In Canada, only after you’ve graduated from medical school and after you’ve completed your family medicine or specialist training, can you get a license. You’ll also need to have passed the Medical Council exams (essentially, this is the equivalent of a national board exam). At that point, you’ll be able to practice and do whatever you want, prescribe whatever you want, etc. However, only a fool would take on tasks that they weren’t well prepared for, eg. a dermatologist prescribing Prozac (legal considerations!).

Continiung medical education is now the norm for all docs, although each speciality has its own requirements and monitoring. In Internal Medicine, the minimum is 80 hours per year - the equivalent of about two weeks per annum.

In the same spirit of as **AWB **, who obviously knows their onions, another crucial step is to ensure that at least one, preferably both of your parents is an MD and that they have the foresight to enrol you in the appropriate schools, ideally during your gestation period.

Of course, what rankles many undergraduates is that a med student will study a batchelor degree course for four years and on completion get to call themselves a doctor, whilst other disiplines, included other the doctorate in conferred only after involves several years study in pursuit of a PhD.

An equivalent would be for all graduating law students to be called magistrates on graduation.

(YMMV in terminology for the US education system)

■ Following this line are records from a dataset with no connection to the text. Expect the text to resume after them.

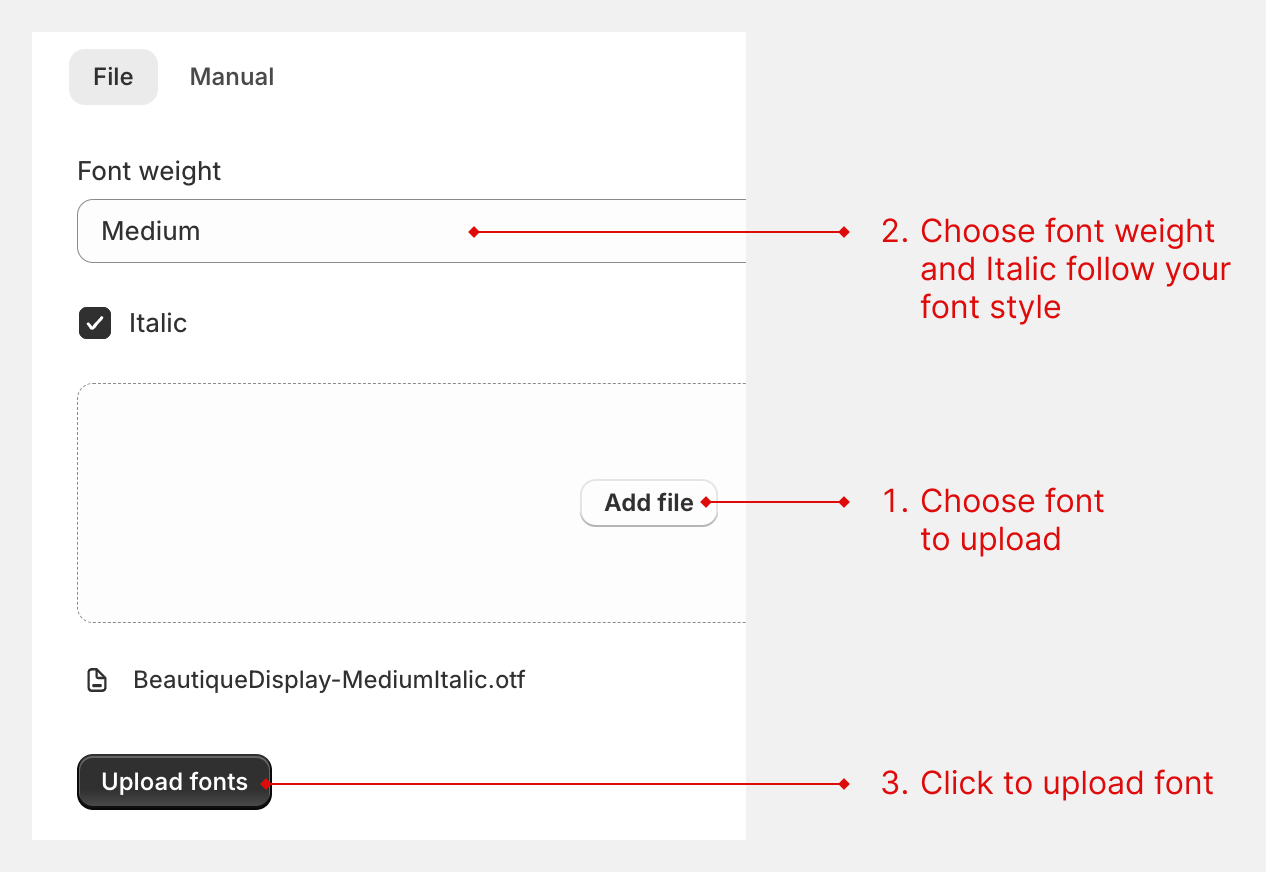This screenshot has width=1266, height=872.
Task: Switch to the Manual tab
Action: [231, 76]
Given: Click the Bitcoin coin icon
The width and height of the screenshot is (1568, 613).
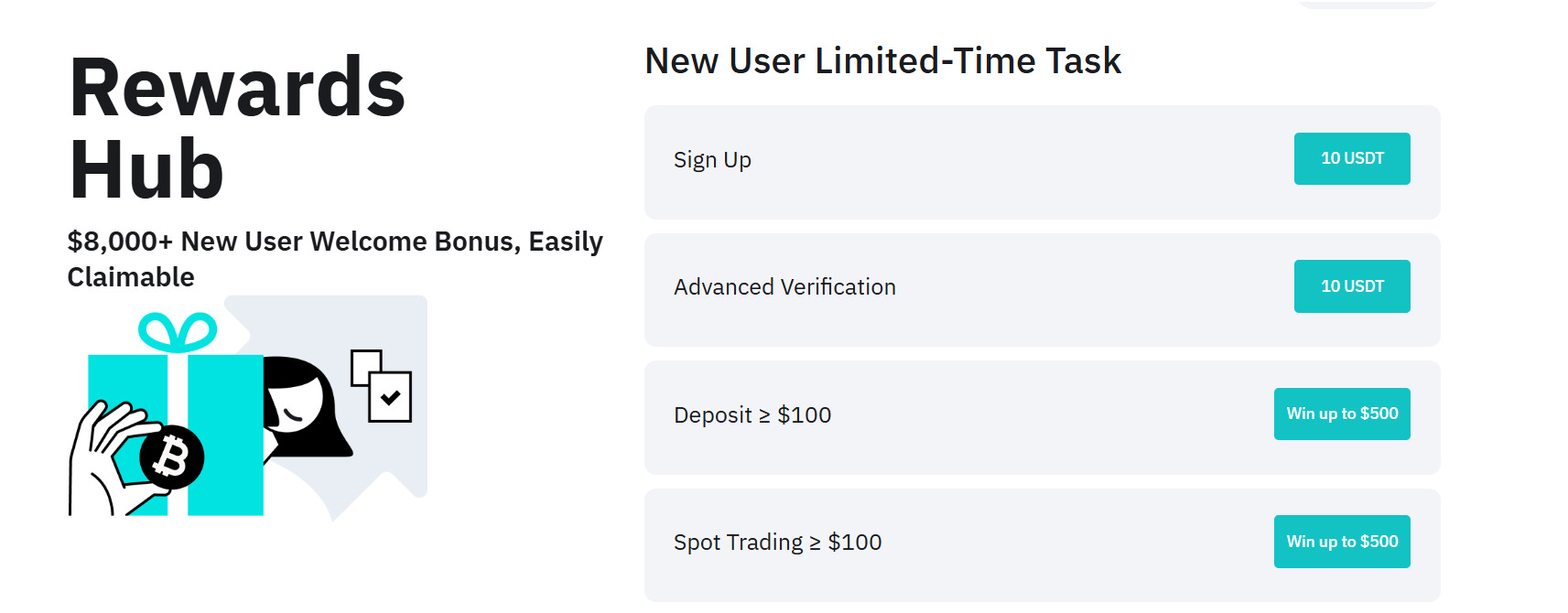Looking at the screenshot, I should coord(172,457).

Believe it or not, D.O.'s do not need a 4 year college degree. My firm sued a (very bad) doctor who got her advanced degree after obtaining a two-year associate’s degree in paralegal.

In the US, it’s generally

  1. 4 year college degree (needn’t be a science major, but must take required science courses).
  2. 4 years medical school (occasionally 3)
  3. 1 year of post-graduate training (formerly called internship) which makes you eligible to get a license to practice medicine and a DEA number in most states (this is what lets you prescribe outside of a hospital setting).
  4. 2 to 6+ years of residency training.
  5. if your residency training was accredited, and if you’ve now done the necessary clinical work, you may be able to sit for the board exam of your specialty. If you pass, then you are “Board Certified” by your specialty board. Some boards are pickier than others.
  6. Now you look for a job. If you find one, next you try to get on staff at the hospitals nearby. Your medical license will say that you are licensed to practice medicine and surgery. But if you didn’t pick up the credentials to do Neurosurgery during your training, don’t expect a hospital to grant you privileges to do so in their OR.

In the US, medical school is four years after one gets a bachelor’s degree, generally. (I’m not sure the degree itself is an actual requirement, but it might as well be.) It is true, though, that it doesn’t take as long to get an MD as it does to get a Ph.D., in general.

Just to expand on QtheM’s answer: after you graduate from med school, that’s when you can be called “Doctor”. (Not that med students aren’t routinely called “Doctor”, unofficially.) To get a license, you have to pass the United States Medical Licensing Exam, or USMLE, which is taken in three steps: Step I after your second year of med school, Step II during your fourth year, and Step III during your intern (PGY-1) year. (I take the Step II at the end of November.) Oddly enough, Step I is generally considered to be the toughest.

You also have to have a certain amount of post-med-school training, the amount of which varies widely by state. Some allow you to apply the day after med school graduation, while most require one year. Kentucky (my state) is considering requiring two years of post-grad work before granting a license, which I think is ridiculous.

IIRC, when you get a license from your state, you can get a DEA license.

As for your other questions: yes, any doctor can generally prescribe anything. Prozac is a good example; gynecologists prescribe a lot of it, because they’re the only doctors a lot of women see. Billing and hospital rules often limit who can do what, as does the fact that being out of one’s field is no defense against malpractice.

I’m not sure what is required to maintain a medical license; I’m sure it varies by state. To maintain board certification, one has to go through so many hours of continuing medical education every year.